▸ **WORK ORDER**:
Everything from the line containing "This screenshot has height=720, width=1280." through the final line below must be output exactly, both ends included, with nothing else and no pictures.

▸ **EXTRACTED MATERIAL**:
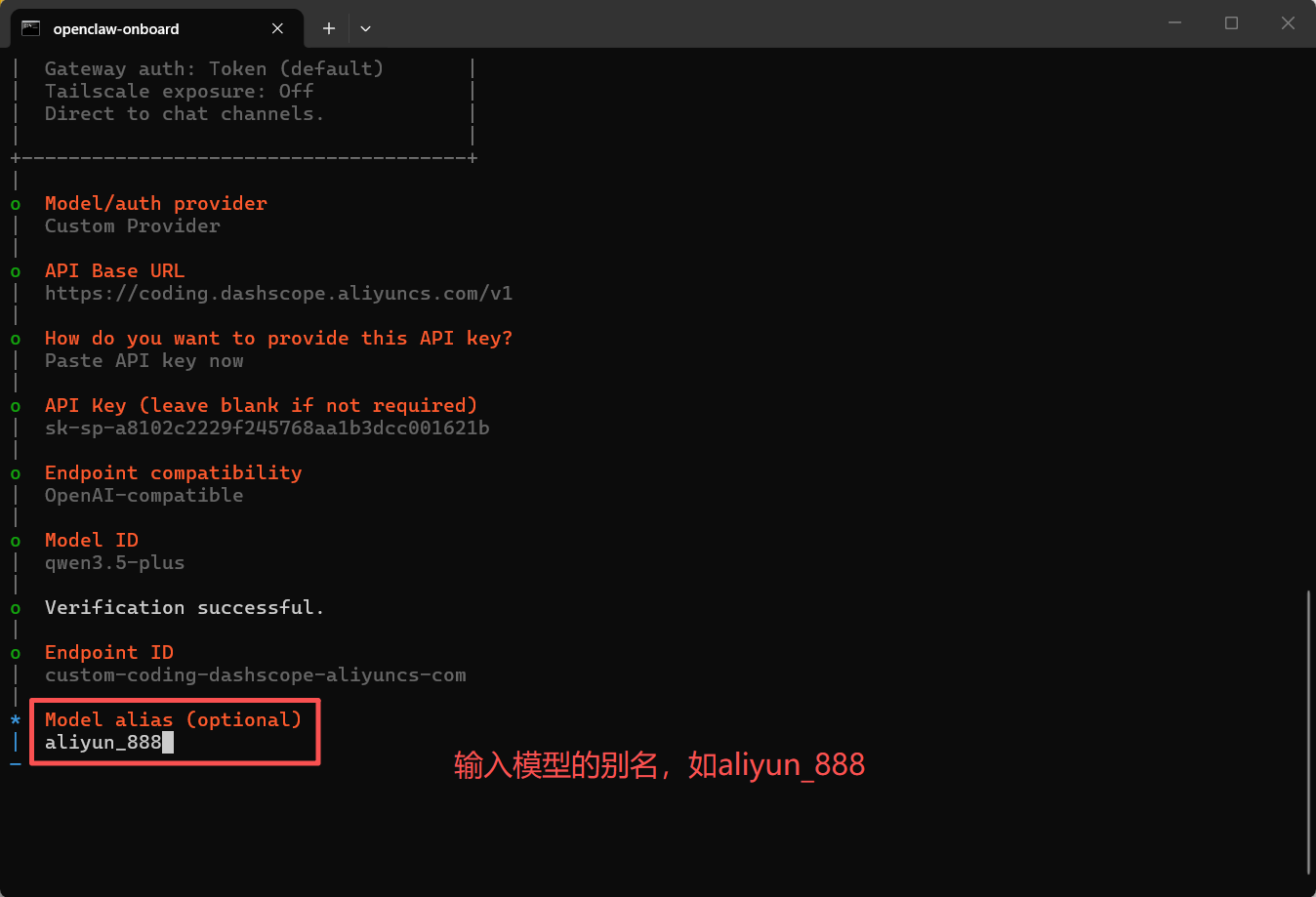Click the terminal icon in the openclaw-onboard tab
Image resolution: width=1316 pixels, height=897 pixels.
pos(30,28)

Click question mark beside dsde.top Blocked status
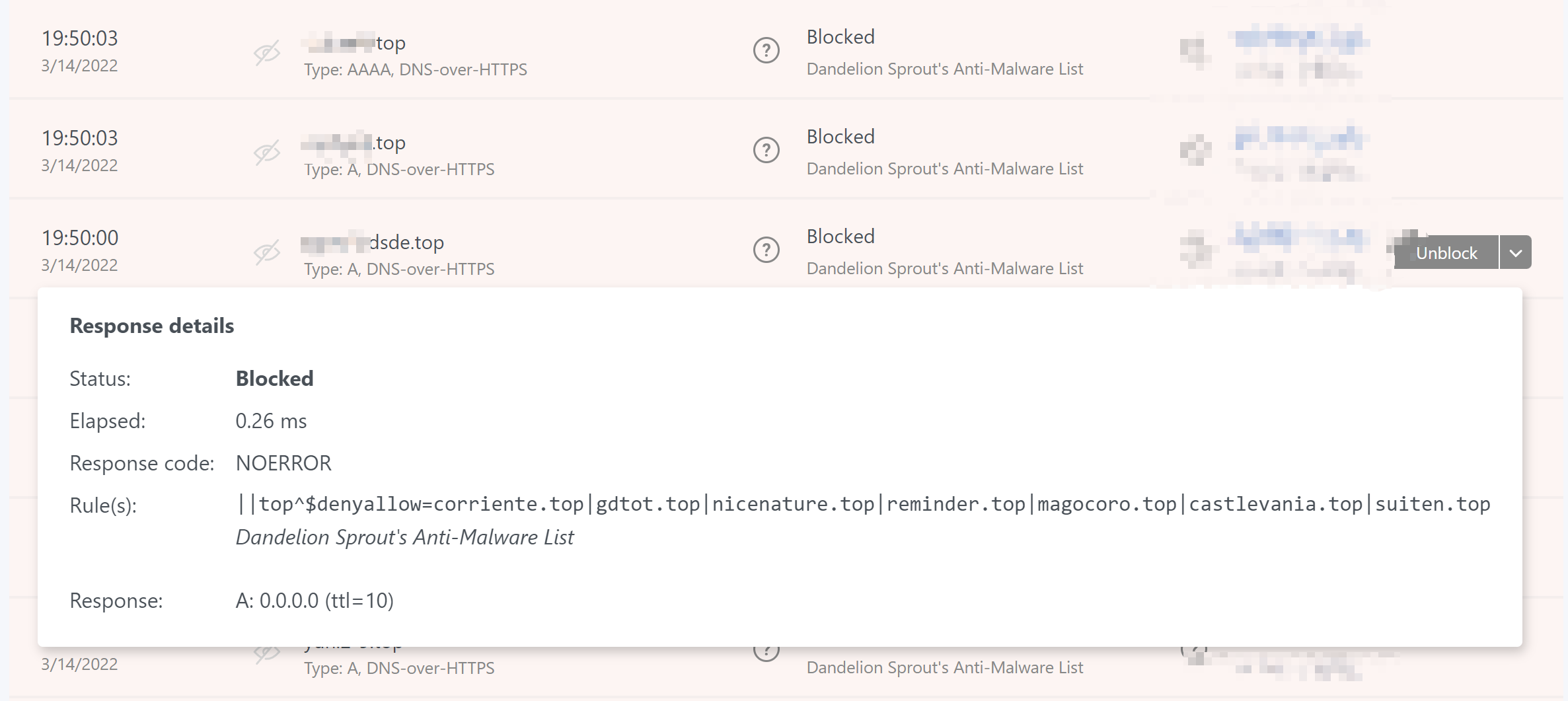(x=766, y=250)
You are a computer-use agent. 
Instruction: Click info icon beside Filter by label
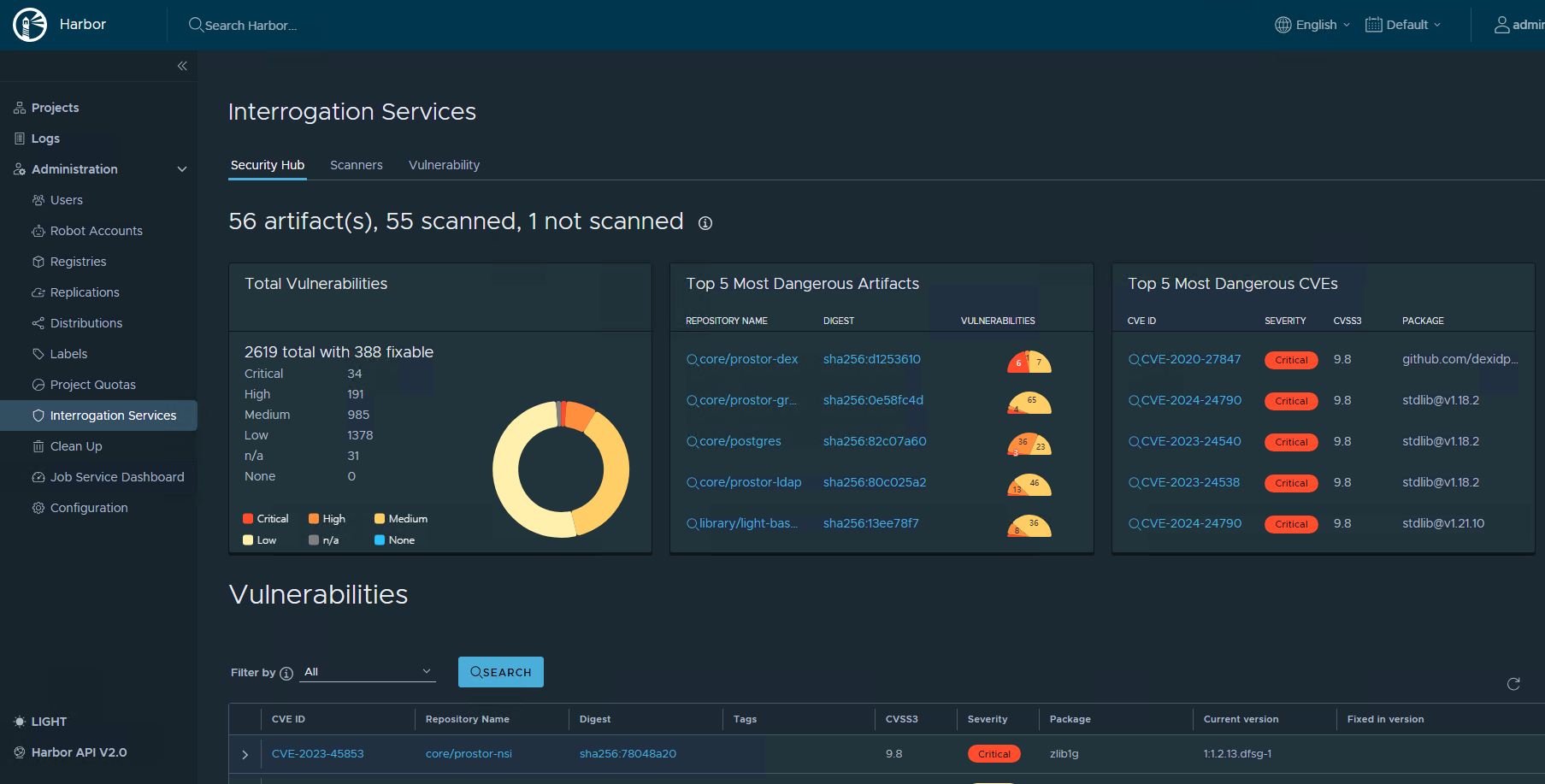(x=286, y=674)
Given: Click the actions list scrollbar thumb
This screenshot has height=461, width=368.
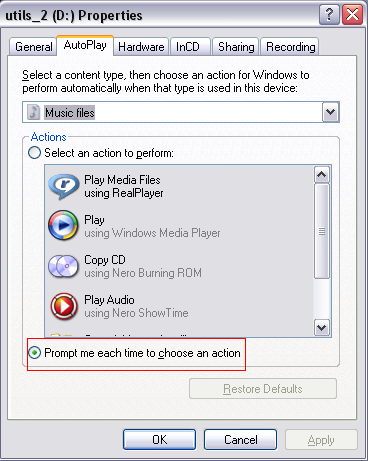Looking at the screenshot, I should pyautogui.click(x=322, y=231).
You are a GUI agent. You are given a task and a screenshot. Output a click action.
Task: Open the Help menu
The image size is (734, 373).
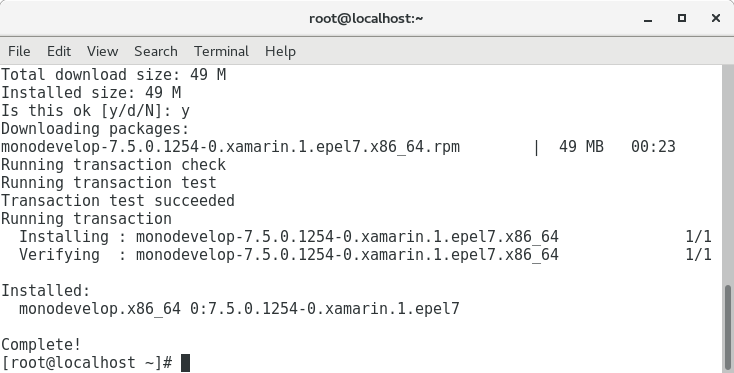(x=280, y=51)
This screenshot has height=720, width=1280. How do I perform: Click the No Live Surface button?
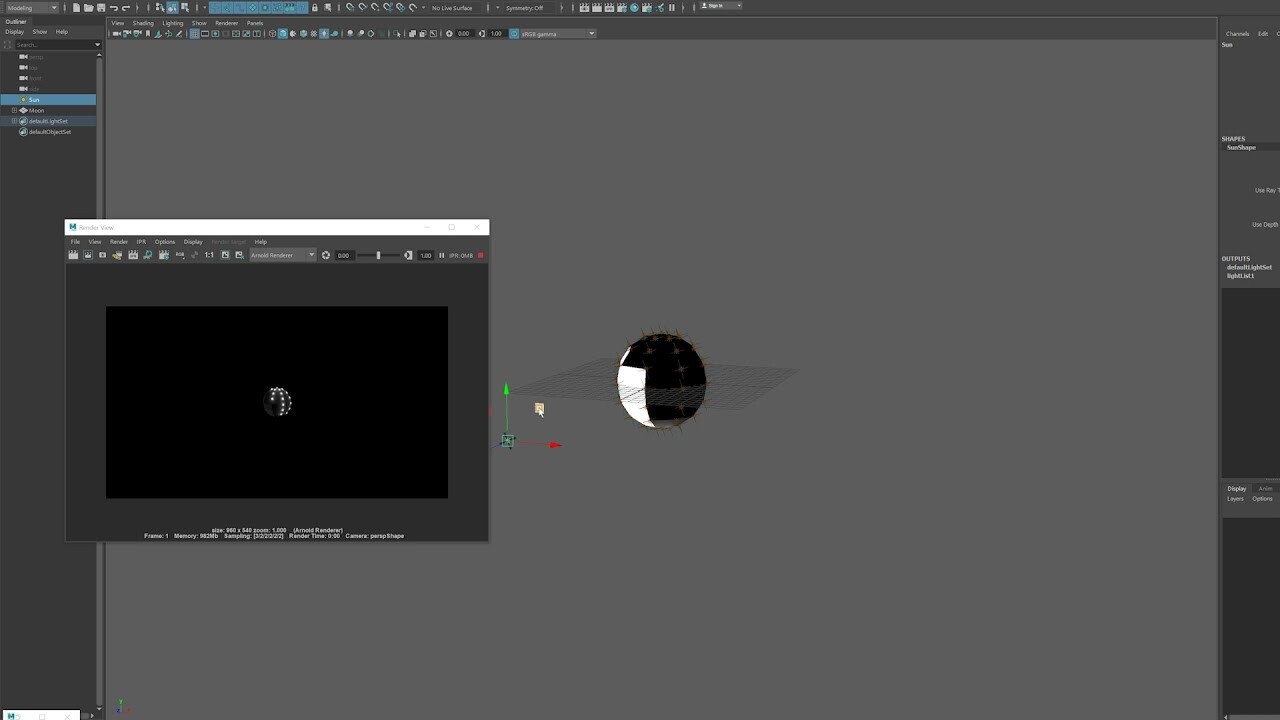click(450, 7)
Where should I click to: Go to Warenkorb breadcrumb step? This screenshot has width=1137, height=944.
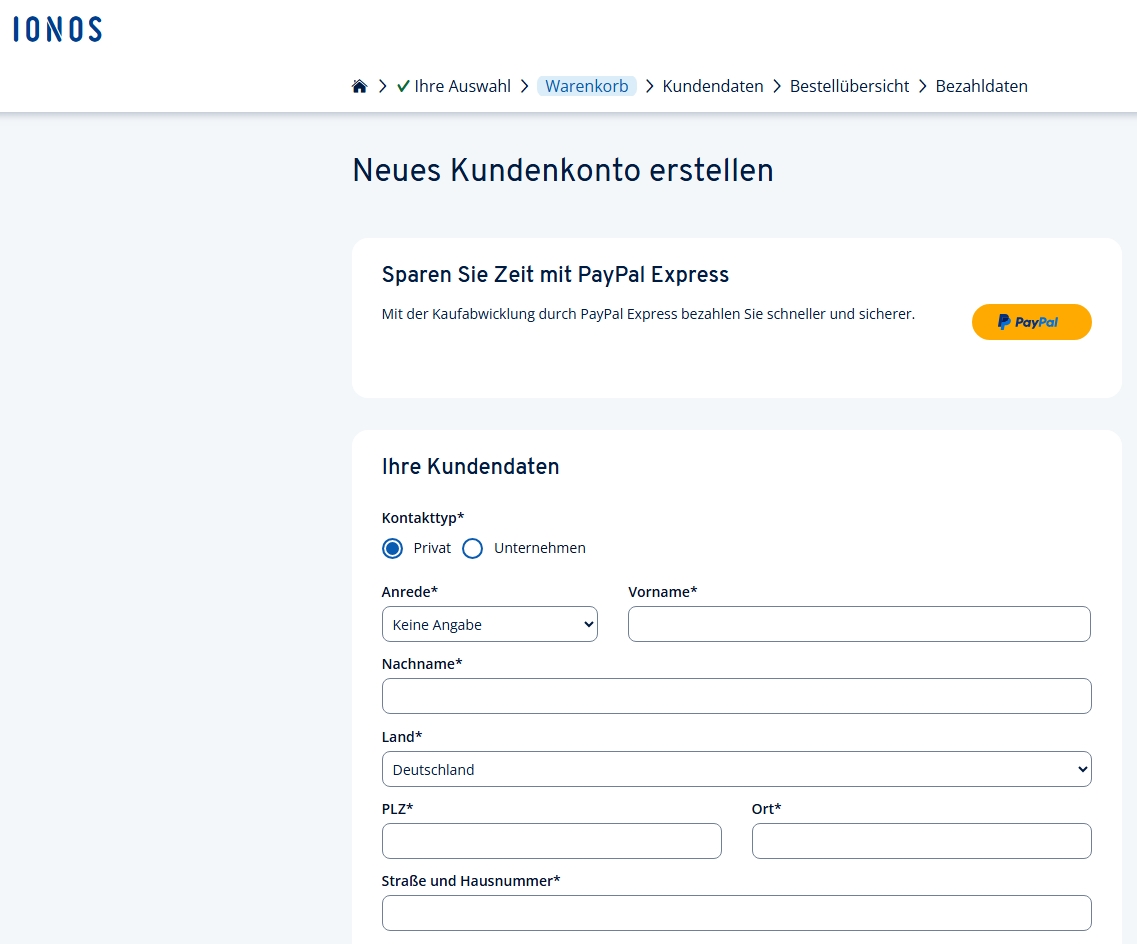(x=587, y=86)
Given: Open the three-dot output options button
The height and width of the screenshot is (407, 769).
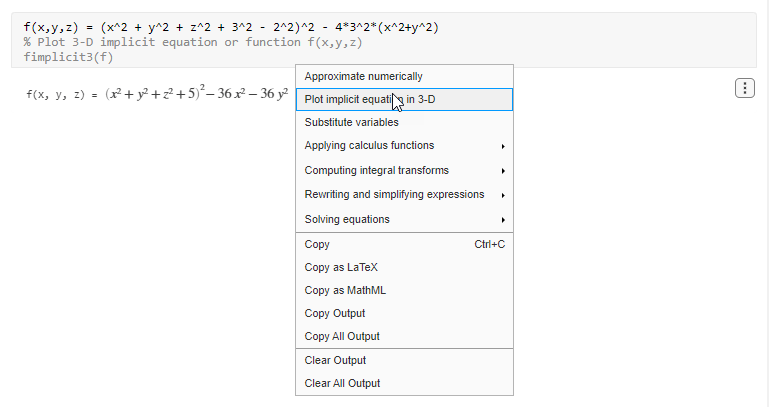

▸ **WRITTEN RESPONSE**:
This screenshot has height=720, width=1280. How do I perform: Click the No Live Surface button?
click(450, 7)
Where should I click to: Go to Warenkorb breadcrumb step? This screenshot has width=1137, height=944.
(x=587, y=86)
Given: Open the three-dot output options button
The height and width of the screenshot is (407, 769).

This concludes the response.